No; this statement reveals a nuanced meaning appreciated only when seen in the broader context of the Gita’s worldview. The Gita (08.15) mentions that the whole material world is temporary. As hell is also a part of the world, it too is temporary. If hell itself doesn’t exist forever, how can anyone be condemned to hell forever? Further, the next verse (08.16) asserts that no place in this world offers everlasting residence – from all places, one has to come back, meaning that people come back from hell too.
What, then, does ‘hell forever’ mean? It conveys the gravity of destroying dynasties and wrecking the world’s social and spiritual order. This misdeed is so terrible that its reaction – being condemned to hell – will seem unendingly long for the sufferer. The ‘hell forever’ usage is thus non-literal, like the scriptural usage of atma-ha (killer of the soul) to refer to gross materialists. Though their soul is indestructible, this usage underscores that they destroy their spiritual potential by their unfettered materialism.

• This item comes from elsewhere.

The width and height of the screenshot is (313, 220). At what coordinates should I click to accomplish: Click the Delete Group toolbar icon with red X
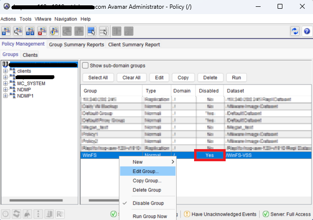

The non-literality of the ‘hell forever’ statement stems, most importantly, from the Gita’s revelation of God’s nature. Krishna is not a wrathful judge who casts the faithless to the fires of hell forever – he is a merciful guide who in his Supersoul manifestation accompanies all living beings, even the faithless, forever. Far from casting people to hell, he accompanies them even when they, due to their misdeeds, go to hell. And he helps them there and everywhere else to make right choices by which they can attain his eternal abode and become happy forever. So what is forever is not hell, but Krishna’s love.